13.3. Reachability and Graph Traversals

  • File: Reachability.ml

Having the graphs defined, let us now do something interesting with them. In this chapter, we will be looking at the questions of reachability between nodes, as allowed by a given graph’s topology. In all algorithms, we will be relying on the linked representation:

open Util
open ReadingFiles
include Graphs
open LinkedGraphs

13.3.1. Checking Reachability in a Graph

Given a graph g and two its nodes init and final, let us define a procedure that determines whether we can get from init to final by following the edges of g, and if so, return the list of those edges:

let reachable g init final =
  let rec walk path visited n =
    if n = final
    then Some path
    else if List.mem n visited
    then None
    else
      (* Try successors *)
      let node = get_node g n in
      let successors = get_next node in
      let visited' = n :: visited in
      let rec iter = function
        | [] -> None
        | h :: t ->
          let path' = (n, h) :: path in
          match walk path' visited' h with
          | Some p -> Some p
          | None -> iter t
      in
      iter successors
  in
  match walk [] [] init with
  | Some p -> Some (List.rev p)
  | _ -> None

The implementation of reachable employs the backtracking technique (see the Chapter Constraint Solving via Backtracking), which is implemented by means of an interplay of the two functions: walk and iter. The former also checks that we do not hit a cycle in a graph, hence it contains the list of visited nodes. Finally, the path accumulates the edges (in a reversed) on the way to destination, and is returned at the end, if the path is found.

Question: What is the complexity of reachable in terms of sizes of g.V and g.E. What would it be if we don’t take the complexity of List.mem n visited into the account?

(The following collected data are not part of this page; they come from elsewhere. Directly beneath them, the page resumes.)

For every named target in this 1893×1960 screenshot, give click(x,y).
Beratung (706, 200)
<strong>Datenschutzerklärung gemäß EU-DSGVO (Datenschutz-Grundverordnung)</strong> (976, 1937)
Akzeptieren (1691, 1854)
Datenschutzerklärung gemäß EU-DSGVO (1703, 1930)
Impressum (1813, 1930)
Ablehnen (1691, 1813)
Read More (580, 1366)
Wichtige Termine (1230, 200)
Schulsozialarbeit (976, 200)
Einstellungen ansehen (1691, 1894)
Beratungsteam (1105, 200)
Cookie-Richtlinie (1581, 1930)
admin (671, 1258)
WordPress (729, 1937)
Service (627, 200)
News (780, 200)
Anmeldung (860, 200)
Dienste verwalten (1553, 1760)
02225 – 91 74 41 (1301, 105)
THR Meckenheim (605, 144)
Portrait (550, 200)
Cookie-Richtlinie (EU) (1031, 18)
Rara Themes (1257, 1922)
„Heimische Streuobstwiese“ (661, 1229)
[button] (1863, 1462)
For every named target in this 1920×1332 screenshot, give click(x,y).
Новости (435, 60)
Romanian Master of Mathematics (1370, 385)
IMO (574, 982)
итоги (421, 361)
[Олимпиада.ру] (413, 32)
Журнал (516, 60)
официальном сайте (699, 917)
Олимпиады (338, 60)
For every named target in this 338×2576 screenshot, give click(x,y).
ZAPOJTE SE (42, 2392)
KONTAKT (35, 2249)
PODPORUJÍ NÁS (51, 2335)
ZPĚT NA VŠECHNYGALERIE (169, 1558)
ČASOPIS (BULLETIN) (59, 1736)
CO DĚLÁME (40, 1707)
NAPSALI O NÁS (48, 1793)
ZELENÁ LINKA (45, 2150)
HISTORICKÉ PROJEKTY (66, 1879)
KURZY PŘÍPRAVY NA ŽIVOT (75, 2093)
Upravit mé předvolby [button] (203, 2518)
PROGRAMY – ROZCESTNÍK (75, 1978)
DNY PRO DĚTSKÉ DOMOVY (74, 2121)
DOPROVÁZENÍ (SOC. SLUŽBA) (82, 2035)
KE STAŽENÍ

We can define the reachability predicate as follows:

let is_reachable g init final =
  reachable g init final <> None

13.3.2. Testing Reachability

The following are the tests for the specific two graphs we have seen, designed with a human intuition in mind:

open Reachability

let%test _ =
  let g = LinkedGraphs.parse_linked_int_graph small_graph_shape in
  (* True statements *)
  assert (is_reachable g 0 5);
  assert (is_reachable g 5 1);
  assert (is_reachable g 5 5);

  (* False statements *)
  assert (not (is_reachable g 4 5));
  true

let%test _ =
  let g = LinkedGraphs.parse_linked_int_graph medium_graph_shape in
  (* True statements *)
  assert (is_reachable g 2 4);
  assert (is_reachable g 8 12);
  assert (is_reachable g 0 10);

  (* False statements *)
  assert (not (is_reachable g 5 9));
  assert (not (is_reachable g 11 7));
  true

13.3.3. Rendering Paths in a Graph

We can use the same machinery for interactive with GraphViz to highlight the reachable paths in a graph:

let bold_edge = "[color=red,penwidth=3.0]"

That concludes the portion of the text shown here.